When whatever they plan to replace COM/ActiveX with comes along, as they have said they plan on some kind of plug-in/extension support to edge in the future, it will no doubt have its own list of vulnerabilities and exploits.

It's kind of a dead browser for a lot of advanced users at the moment with no plugin support. Lots of people I know won't even try out a browser without adblock.
 
When whatever they plan to replace COM/ActiveX with comes along, as they have said they plan on some kind of plug-in/extension support to edge in the future, it will no doubt have its own list of vulnerabilities and exploits.

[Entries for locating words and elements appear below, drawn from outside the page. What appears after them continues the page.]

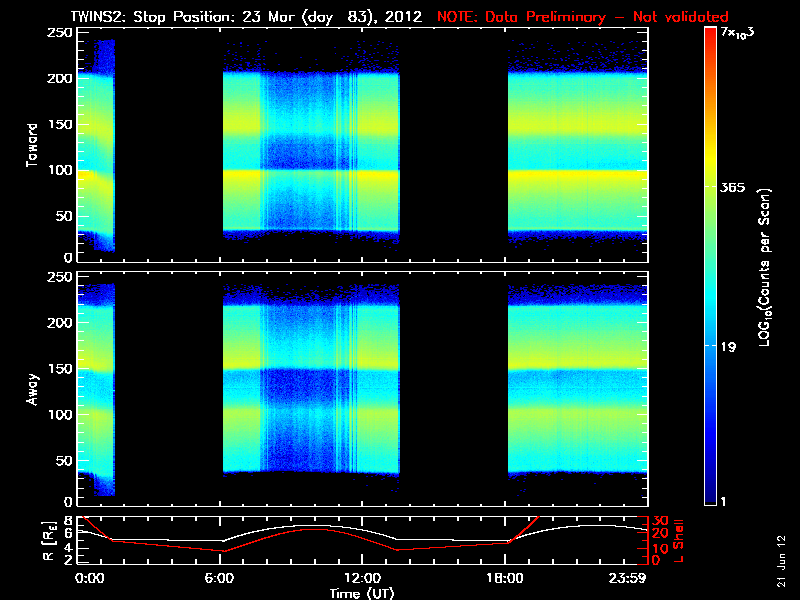Click the 6:00 time axis label
Screen dimensions: 800x600
point(219,579)
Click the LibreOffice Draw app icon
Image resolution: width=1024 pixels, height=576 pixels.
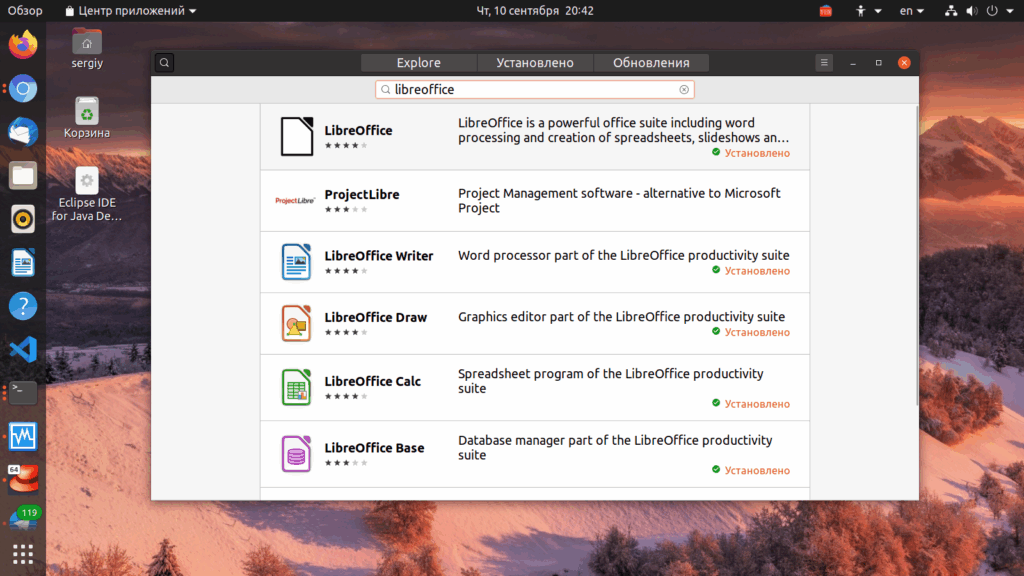click(x=296, y=323)
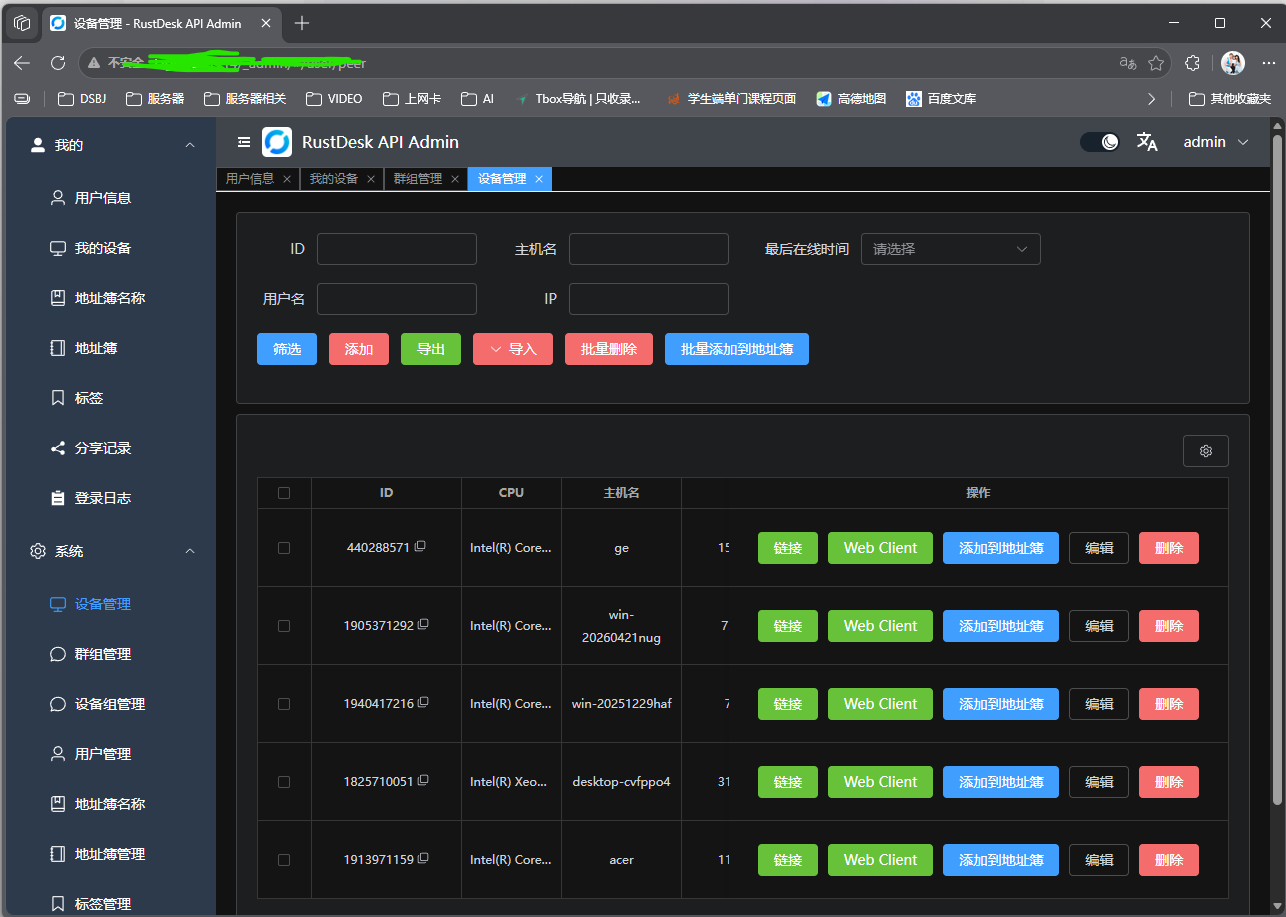Check the select-all checkbox in table header
Image resolution: width=1286 pixels, height=917 pixels.
[x=284, y=493]
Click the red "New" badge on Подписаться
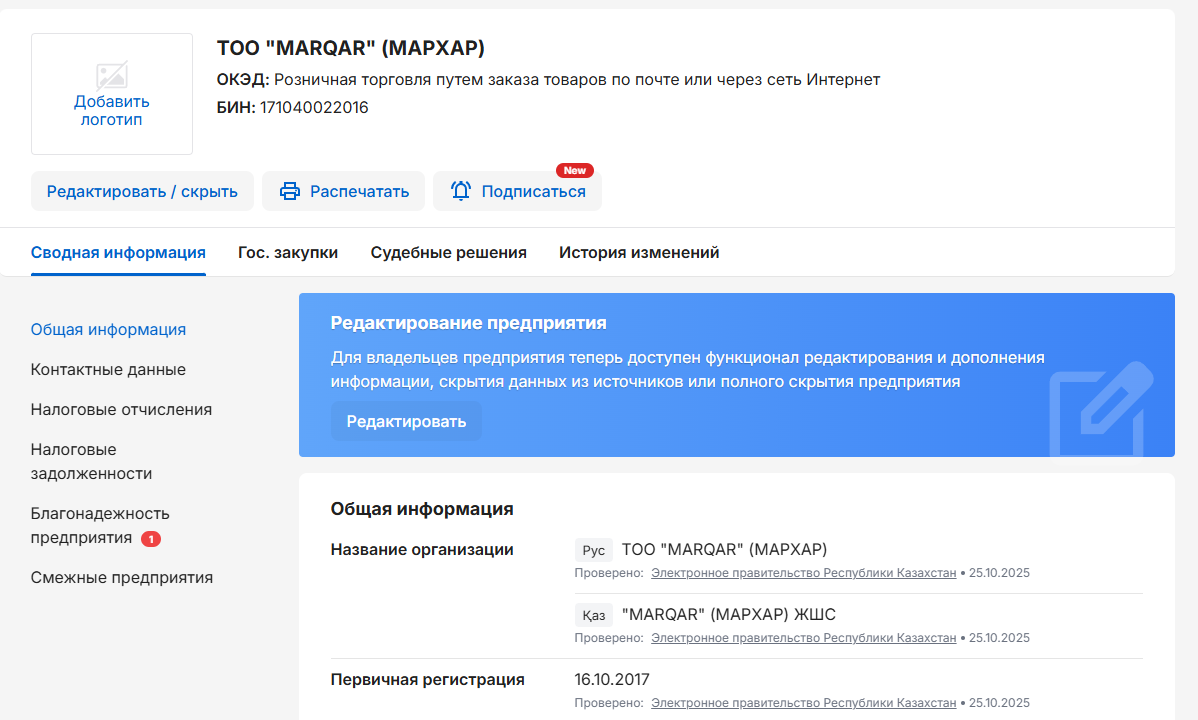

HTML/JavaScript extensions yes but I've heard nothing of support for native plug-ins. Considering how they've encouraged developers to move away from their on Silverlight plug-in and their pusing more and more of pure HTML/JS/CSS and standards I don't think that native plug-ins are in the cards for Edge.
 
The problem of exploitable extensions (flash, adobe pdf, etc) is different from potential trojan horse add-ons/extensions. That MS wanted to avoid the prior isn't surprising, but the latter is a problem which will need to be addressed later unless MS is fine with Edge simply being a basic browser for n00bs.
 
The problem of exploitable extensions (flash, adobe pdf, etc) is different from potential trojan horse add-ons/extensions. That MS wanted to avoid the prior isn't surprising, but the latter is a problem which will need to be addressed later unless MS is fine with Edge simply being a basic browser for n00bs.

Edge has uses its own Flash plug-in that's coupled with Windows Update and PDF support is built into Edge. With the addition HTML/JS/CSS extensions that's got pretty much everything covered.